§ TASK DETAILS
Every line below that has the string "computer" needs to be copied.

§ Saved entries
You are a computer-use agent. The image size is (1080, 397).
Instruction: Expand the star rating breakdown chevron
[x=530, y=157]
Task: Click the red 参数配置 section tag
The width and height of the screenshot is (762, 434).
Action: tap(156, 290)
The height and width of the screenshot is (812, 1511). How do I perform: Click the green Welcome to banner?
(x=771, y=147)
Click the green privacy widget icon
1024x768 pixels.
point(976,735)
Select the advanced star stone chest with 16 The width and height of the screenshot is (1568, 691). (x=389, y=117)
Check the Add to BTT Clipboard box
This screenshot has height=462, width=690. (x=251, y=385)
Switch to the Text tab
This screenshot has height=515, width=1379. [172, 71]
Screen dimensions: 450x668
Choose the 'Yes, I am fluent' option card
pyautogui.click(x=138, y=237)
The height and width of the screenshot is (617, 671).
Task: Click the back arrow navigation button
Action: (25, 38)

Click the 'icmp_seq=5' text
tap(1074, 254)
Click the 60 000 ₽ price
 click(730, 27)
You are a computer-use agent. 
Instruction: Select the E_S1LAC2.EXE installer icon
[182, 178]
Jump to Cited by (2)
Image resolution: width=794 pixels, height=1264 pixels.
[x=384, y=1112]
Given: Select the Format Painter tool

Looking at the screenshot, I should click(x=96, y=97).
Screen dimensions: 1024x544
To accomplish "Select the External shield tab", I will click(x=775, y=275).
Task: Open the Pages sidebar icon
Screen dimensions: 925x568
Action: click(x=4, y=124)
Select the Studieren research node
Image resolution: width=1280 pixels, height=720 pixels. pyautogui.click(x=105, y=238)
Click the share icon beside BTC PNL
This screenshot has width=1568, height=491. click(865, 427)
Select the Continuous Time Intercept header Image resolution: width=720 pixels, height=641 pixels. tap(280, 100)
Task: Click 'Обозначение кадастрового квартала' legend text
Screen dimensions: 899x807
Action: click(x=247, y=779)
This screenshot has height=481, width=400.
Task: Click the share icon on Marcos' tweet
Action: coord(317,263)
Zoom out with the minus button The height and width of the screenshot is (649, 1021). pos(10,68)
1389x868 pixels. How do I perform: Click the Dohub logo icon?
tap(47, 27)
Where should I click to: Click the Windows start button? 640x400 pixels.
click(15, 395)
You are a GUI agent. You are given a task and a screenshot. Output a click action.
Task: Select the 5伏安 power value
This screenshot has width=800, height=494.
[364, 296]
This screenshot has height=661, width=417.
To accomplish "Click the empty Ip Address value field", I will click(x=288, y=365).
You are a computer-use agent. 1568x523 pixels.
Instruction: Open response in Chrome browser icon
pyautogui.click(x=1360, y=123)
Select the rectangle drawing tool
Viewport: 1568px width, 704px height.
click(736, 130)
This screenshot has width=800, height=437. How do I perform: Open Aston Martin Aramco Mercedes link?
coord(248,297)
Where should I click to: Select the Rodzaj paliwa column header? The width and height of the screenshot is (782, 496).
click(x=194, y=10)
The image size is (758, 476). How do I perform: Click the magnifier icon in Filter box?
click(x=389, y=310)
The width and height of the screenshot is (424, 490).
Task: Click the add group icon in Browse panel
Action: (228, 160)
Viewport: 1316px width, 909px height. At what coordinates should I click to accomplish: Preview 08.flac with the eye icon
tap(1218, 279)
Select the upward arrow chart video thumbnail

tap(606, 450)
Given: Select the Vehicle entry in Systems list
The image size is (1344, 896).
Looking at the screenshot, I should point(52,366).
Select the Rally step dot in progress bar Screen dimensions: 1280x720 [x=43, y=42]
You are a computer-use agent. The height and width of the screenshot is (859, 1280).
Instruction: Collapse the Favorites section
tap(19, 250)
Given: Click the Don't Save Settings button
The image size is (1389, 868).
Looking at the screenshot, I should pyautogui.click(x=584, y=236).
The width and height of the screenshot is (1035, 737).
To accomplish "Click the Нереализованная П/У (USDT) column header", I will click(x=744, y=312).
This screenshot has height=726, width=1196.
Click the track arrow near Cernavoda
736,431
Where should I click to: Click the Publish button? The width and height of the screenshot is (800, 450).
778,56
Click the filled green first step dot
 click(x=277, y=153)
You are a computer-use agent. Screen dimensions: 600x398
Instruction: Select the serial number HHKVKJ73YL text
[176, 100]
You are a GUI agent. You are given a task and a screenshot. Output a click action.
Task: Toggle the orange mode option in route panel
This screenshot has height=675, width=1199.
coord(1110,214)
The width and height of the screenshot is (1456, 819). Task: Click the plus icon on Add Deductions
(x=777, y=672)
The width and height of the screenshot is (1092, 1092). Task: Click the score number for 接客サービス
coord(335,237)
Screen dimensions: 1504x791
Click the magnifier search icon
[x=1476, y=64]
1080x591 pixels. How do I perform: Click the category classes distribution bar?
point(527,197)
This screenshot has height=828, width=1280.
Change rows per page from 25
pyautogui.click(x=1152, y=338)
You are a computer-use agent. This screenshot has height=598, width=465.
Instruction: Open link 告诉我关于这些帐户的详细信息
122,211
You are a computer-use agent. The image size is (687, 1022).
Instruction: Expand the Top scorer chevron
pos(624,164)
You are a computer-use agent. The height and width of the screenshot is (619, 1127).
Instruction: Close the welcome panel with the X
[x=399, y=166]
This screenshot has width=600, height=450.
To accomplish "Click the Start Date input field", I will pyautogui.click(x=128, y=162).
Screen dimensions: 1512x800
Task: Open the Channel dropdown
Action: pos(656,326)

§ RESULT
You are a computer-use agent. The image size is (1080, 397).
You are a computer-use agent. 
You are a computer-use agent. 1568x523 pixels.
You are a computer-use agent. The height and width of the screenshot is (859, 1280).
You are a computer-use agent. Screen dimensions: 600x398
You are a computer-use agent. This screenshot has height=598, width=465.
You are a computer-use agent. The image size is (687, 1022).
You are a computer-use agent. The height and width of the screenshot is (619, 1127).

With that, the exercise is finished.